While initial investments will focus on customer-centric apps, Forrester expects that application development and delivery (AD&D) pros will also eventually use an Open Web approach in employee-focused Web applications as well. That's right: We will repeat the adoption pattern of the original Web economy during the mid-1990s. In this adoption pattern, the new technology takes hold in consumer applications  and then it spreads into corporate applications.

Open Web technology adoption isn't a question of if, but when. Firms that embrace it early will have a huge lead on their competitors, as the apps they develop will engage and delight customers on virtually any user interface (UI) or device. Moreover, businesses that never considered themselves software development companies will find that they need to get better at development just to keep up with their competition. As businesses increasingly compete with each other on the strength of the platforms they expose and the ecosystems they create, you can expect:

1.  Competition will increase to attract the attention of third-party developers.

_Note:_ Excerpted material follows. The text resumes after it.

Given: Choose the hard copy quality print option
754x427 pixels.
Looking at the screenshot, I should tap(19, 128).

Internet service providers (ISVs), such as IBM, Microsoft and Oracle, have long worked to attract developers to their platforms. Now Web giants and media companies, such as Google, Amazon and Netflix, are the ones. In the future, retailers, banks, insurance companies and even governments will compete to attract developers so that they can include online services as part of the apps and sites they build.

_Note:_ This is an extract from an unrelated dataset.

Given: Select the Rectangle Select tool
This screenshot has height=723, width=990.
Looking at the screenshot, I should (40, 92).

As Web platforms evolve and collide with the mobile imperative of the app Internet, we expect many mainstream companies to discover that they aren't, in fact, so different from their outside-the-firewall brethren. Brick-and-mortar companies looking to put a mobile strategy in place will discover that they actually need a multichannel strategy, not a standalone mobile application solution. This evolution of thinking will put them on a collision course with the Open Web technologies that progressive developers are already using today.

2.  Flexibility and ease of adoption will win the day.

As competing service ecosystems become available, Open Web developers will have more and more choice over whom they integrate with and how they do it. We're already seeing this with development forges and cloud services in the infrastructure-as-a-service (IaaS) and platform-as-a-service (PaaS) market segments. As it happens with discreet services such as identity and e-commerce, expect to see developers choose services that are flexible, low cost and quick to deploy. Corporate service platforms that don't meet those tests will languish, and companies that don't pay attention to the shift toward an Open Web will find that their business model suffers along with their IT organization.

3.  Proprietary Web technologies will slowly decline.

It's not a good time to be an ISV trying to sell a development platform that competes with Open Web standards. If developers have to engage a purchasing organization or license runtime technology, you can bet that they will try to make an open source framework that taps into Open Web standards first. Browser plug-ins, application servers and specialized mobile middleware platforms won't just disappear, but as they become increasingly expensive and exclusionary compared with the Open Web, vendors will have to adjust—either by embracing Open Web standards in their platforms, finding niche applications where they still have competitive advantage or reducing platform pricing.

4.  Developer hiring patterns will shift.

A new breed of developers is propelling the Open Web: young developers who grew up on the Web and develop outside the firewall-primarily producing applications aimed at consumers. Their career expectations were also born of the Web, and they expect openness of information, technology and expertise. Low- or no-cost open source software projects are a primary means to exchange expertise and learn, as well as a source of new tools.